Posts

    

Introduction

In our earlier article on Git pipelines, we mentioned that GitHub had released a beta of Actions, their latest CI/CD workflow automation tool. Let’s take a quick look at some of its features.

For simplicity, we’ll use the same example as in the previous article – that of rendering this article into HTML – which is more than enough to demonstrate the basic features.

To recap, the workflow for Git pipelines was:

  1. Get the latest commit in the repository
  2. Install GNU Make
  3. Install pandoc which is used to render Markdown into HTML
  4. Render the HTML document from Markdown
  5. Archive HTML document

The Actions based workflow is similar, but quite a bit simpler. It performs the following tasks:

  1. Get latest commit in the repository
  2. Render the HTML document from Markdown
  3. Publish the rendered HTML document to GitHub pages

It’s simpler, because we don’t need to install the dependent software – we can use pre-prepared Docker Hub images instead.

What are GitHub Actions?

Actions introduce integrated pipelines called workflows into a GitHub repository. That means we can access workflows directly from GitHub’s dashboard via the Actions tab. (Note that when we were preparing this article, the job history in the Actions tab did not show until after we had published to the master branch.)

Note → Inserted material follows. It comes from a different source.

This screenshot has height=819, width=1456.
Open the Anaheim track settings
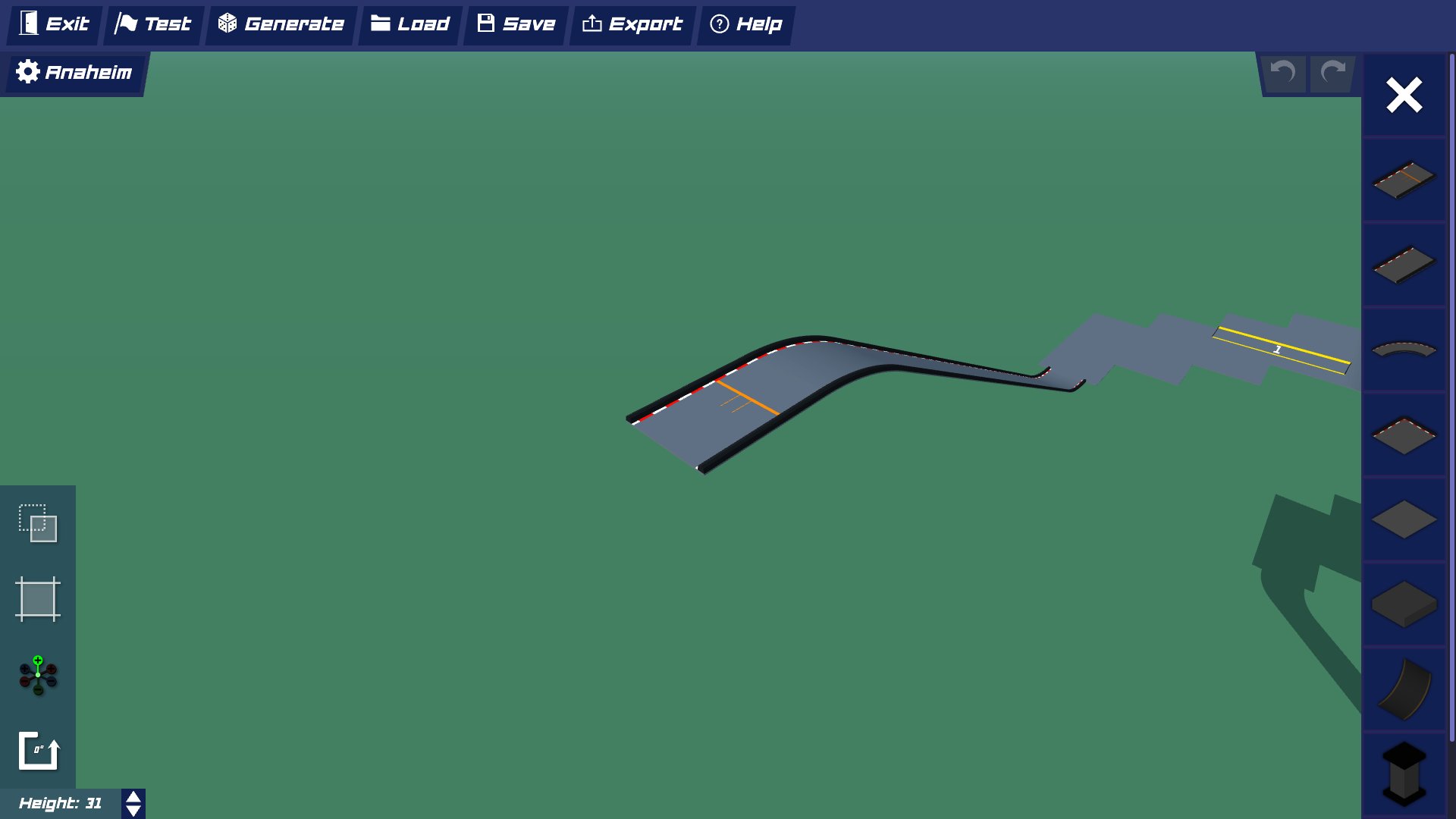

From the Actions tab we can view job history as well as view, edit or add workflows:

What are GitHub Workflows?

Workflows define the automation steps of a pipeline. Workflows are stored in the .github/workflows directory at the root of your project. A workflow has one or more jobs that contains a sequence of tasks called steps. As an example, lets work through this project’s workflow, which is defined in the yaml file below:



There are three core sections to a workflow (1) – (3):

(1) name

A workflow has a name. This name will appear as a title on the dashboard.

(2) on

This describes how this workflow gets triggered. There are multiple ways that a workflow can be triggered:

  1. on push or pull request on branch or tag
  2. on push or pull request on a path
  3. on a schedule

Here, we are experimenting with being triggered by a push on file changes to README.md.

(3) jobs

Jobs contain steps for execution. The bulk of a jobs workflow appears under section (3). These are explained in sections (4) to (14) below.

(4) id

Jobs are given a unique id. Here, we have labelled it build.

(5) name

Jobs have a name which will appear on GitHub.

(6) runs-on

Jobs are run on GitHub hosted virtual machine images. The current choices offer these three virtual environments types:

  1. Ubuntu
  2. Windows Server
  3. macOS X.

Apart from latest there are a choice of versions for each virtual environment. The limitation here is that you must use one of these images. If you are invoking Docker based Actions, then you must use a Linux image. These Docker images also must run as root, which could be problematic. For example, Haskell Stack will complain when installing dependencies with a user of different privileges.

(7) steps

The remainder of the job is composed of Steps. Steps are the workhorse of workflows. Steps can run set-up tasks, run commands or run actions. Our workflow performs three named tasks:

  1. shallow checkout
  2. render document
  3. publish to pages

(8) checkout

Previously with Azure pipelines we only needed to specify how the pipeline was triggered – it was assumed that the code was already checked out. With Actions this step is explicit: that is, we need to invoke an action to checkout from GitHub. The benefit is that you can finely tune how and what to checkout. In the example action, (8), we are performing a shallow checkout (depth of 1 commit) from the master branch.

(9) uses

To perform the checkout we are using the standard checkout action. We would recommend that you specify a specific version instead of a generic tag like @latest.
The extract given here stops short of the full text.